Di, 05.07.2022 , 10:58 Uhr

Baden-Württemberg: Viel zu wenige Fachkräfte für Ganztagsbetreuung in Schulen

Wenige Jahre vor der schrittweisen Einführung des Rechtsanspruchs auf Ganztagsbetreuung in der Grundschule steuert Baden-Württemberg auf einen massiven Fachkräftemangel hin. Zwischen dem prognostizierten Bedarf und dem voraussichtlichen Angebot an Fachkräften klafft zum Ende des Jahrzehnts eine Lücke von mehr als 12 000 Fachkräften, wenn für jedes Kind ein Platz mit einer Förderung von 40 Wochenstunden vorhanden sein soll. Das geht aus dem «Fachkräfte-Radar für KiTa und Grundschule 2022» der Bertelsmann-Stiftung hervor, der an diesem Dienstag vorgestellt wird.

Der Rechtsanspruch stelle das Land vor erhebliche Herausforderungen, bilanzieren die Fachleute. «Baden-Württemberg muss gemeinsam mit allen Verantwortlichen sofort eine langfristige Fachkräfteoffensive auf den Weg bringen, damit zumindest im nächsten Jahrzehnt ein ausreichendes Personalangebot verfügbar ist», warnt Kathrin Bock-Famulla, Expertin für frühkindliche Bildung der Stiftung. Laut Prognose sollten nur fast 3000 Fachkräfte bis 2030 zusätzlich verfügbar sein.

In der Studie spielen die Expertinnen für Baden-Württemberg mehrere Szenarien durch. Laut Radar nutzen im Südwesten 45 Prozent der Kinder im Grundschulalter ein Ganztagsangebot, 16 Prozent ein sogenanntes Über-Mittags-Angebot, das bis etwa 14.30 Uhr zur Verfügung steht. In den ostdeutschen Bundesländern zum Beispiel liegt der Schnitt der Teilhabequote bei rund 86 Prozent. Würde dieser auch in Baden-Württemberg angestrebt, so fehlten laut Radar immer noch 9100 Fachkräfte. Und selbst wenn weiterhin ein Teil der Kinder die kürzere Über-Mittags-Betreuung in Anspruch nähme, läge der Personalmangel immer noch bei 6000.
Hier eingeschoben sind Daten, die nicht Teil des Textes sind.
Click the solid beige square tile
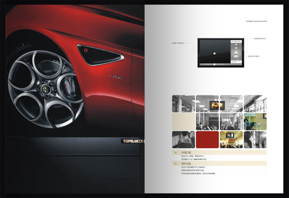Screen dimensions: 289x198 [x=183, y=122]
In allen Szenarien sei bis 2030 in Baden-Württemberg eine erhebliche Fachkräftelücke zu erwarten, warnen die Expertinnen. Allerdings fehlen auch die Plätze: Soll bis 2030 für jedes Kind im Grundschulalter ein Platz zu haben sein, müssten fast 190 000 Plätze neu geschaffen werden. Und selbst bei einer ostdeutschen Quote wären es laut Studie immer noch mehr als 130 000. Die Informationslage über die Angebote der ganztägigen Förderung durch die Schulen sei aber sehr lückenhaft, schränken die Fachleute ein. Es fehlten Angaben über den zeitlichen Umfang und die Personalausstattung, kritisierten sie.

Der Rechtsanspruch auf Ganztagsförderung für Grundschulkinder ist seit 2021 im Ganztagsförderungsgesetz verankert. Er umfasst 40 Wochenstunden inklusive Unterricht und gilt für Kinder von der 1. bis zur 4. Schulklasse. Er soll gestaffelt eingeführt werden: Vom Schuljahr 2026/2027 an greift er bei Schülerinnen und Schülern der 1. Klasse, von 2029/2030 an bei allen Grundschulklassen.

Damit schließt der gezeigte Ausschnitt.